La dépendance de la conscience des intérêts et des relations de classe, de l'organisation économique, se manifeste plus ouvertement, mais aussi brutalement, dans une époque révolutionnaire. Sur la base de leur expérience irremplaçable, nous devons aider les jeunes travailleurs à renforcer dans leur pensée les fondements de la méthode marxiste. Mais ce n'est pas assez. La société humaine elle-même tire les bases à la fois de ses racines historiques et de ses rapports économiques actuels du monde matériel. Il faut voir dans l'homme d'aujourd'hui un moment dans un développement d'ensemble, qui commence par l'émergence de la première cellule vivante du laboratoire de la nature, lieu de l'action des propriétés physiques et chimiques de la matière. Celui qui a appris à regarder avec cette clarté le passé du monde entier, y compris de la société humaine, des règnes animal et végétal, du système solaire et de l'infini environnant, ne cherchera pas, pour comprendre les secrets de l'univers, des clés dans des livres "sacrés" poussiéreux, remplis des contes de fées philosophiques de l'enfance primitive. Et celui qui ne reconnaît pas l'existence des puissances mystiques célestes, capables d' invasions arbitraires dans les vies personnelles ou sociales pour les diriger d'une manière ou d'une autre, celui qui ne croit pas que la misère et la souffrance trouveront une récompense majorée dans d'autres mondes, celui-là sera plus ferme et plus solide, et sera plus confiant et courageux pour chercher dans les conditions matérielles de la société les fondements de son travail créatif. L'idéologie matérialiste non seulement ouvre grand une fenêtre sur l'univers tout entier, mais elle renforce aussi la volonté. Elle seule fait de l'homme moderne un humain.

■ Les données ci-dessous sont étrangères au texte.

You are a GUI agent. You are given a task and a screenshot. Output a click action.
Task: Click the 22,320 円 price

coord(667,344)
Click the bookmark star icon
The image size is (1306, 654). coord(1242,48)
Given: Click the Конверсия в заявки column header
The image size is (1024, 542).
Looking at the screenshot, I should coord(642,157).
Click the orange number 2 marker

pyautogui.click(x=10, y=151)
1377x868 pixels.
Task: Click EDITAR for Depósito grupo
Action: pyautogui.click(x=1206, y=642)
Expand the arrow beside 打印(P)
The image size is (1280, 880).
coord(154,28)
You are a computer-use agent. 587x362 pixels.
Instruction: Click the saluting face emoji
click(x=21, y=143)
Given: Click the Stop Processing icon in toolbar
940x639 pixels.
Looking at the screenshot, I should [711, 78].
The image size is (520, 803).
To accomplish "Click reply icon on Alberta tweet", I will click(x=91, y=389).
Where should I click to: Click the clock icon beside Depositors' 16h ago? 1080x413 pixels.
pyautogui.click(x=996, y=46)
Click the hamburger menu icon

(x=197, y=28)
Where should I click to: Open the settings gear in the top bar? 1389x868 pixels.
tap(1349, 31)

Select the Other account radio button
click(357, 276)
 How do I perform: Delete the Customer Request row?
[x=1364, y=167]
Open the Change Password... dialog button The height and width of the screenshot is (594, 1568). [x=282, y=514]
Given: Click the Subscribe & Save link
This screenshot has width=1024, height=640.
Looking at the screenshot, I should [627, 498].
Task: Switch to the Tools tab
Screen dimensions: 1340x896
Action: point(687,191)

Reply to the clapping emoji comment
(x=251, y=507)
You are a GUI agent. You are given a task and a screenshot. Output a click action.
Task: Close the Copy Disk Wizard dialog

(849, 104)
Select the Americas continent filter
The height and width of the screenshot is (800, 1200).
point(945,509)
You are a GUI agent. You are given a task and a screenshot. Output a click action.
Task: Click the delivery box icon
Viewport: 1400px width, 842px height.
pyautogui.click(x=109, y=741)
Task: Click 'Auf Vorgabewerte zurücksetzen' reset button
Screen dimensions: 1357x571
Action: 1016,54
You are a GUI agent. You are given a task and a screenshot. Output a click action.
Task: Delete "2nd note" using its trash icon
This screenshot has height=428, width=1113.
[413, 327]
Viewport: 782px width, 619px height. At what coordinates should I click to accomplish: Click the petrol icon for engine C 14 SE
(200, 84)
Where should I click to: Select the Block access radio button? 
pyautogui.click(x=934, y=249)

Il est vrai que celui-ci dépend toujours de conditions matérielles graves, mais il sait déjà comment les surmonter et il participe consciemment à la construction d'une nouvelle société, basée à la fois sur la plus haute technologie et la plus haute solidarité.

Donner à la jeunesse prolétarienne une éducation matérialiste — c'est le plus grand défi. Je souhaite sincèrement le succès à votre magazine, qui veut participer à ce travail éducatif.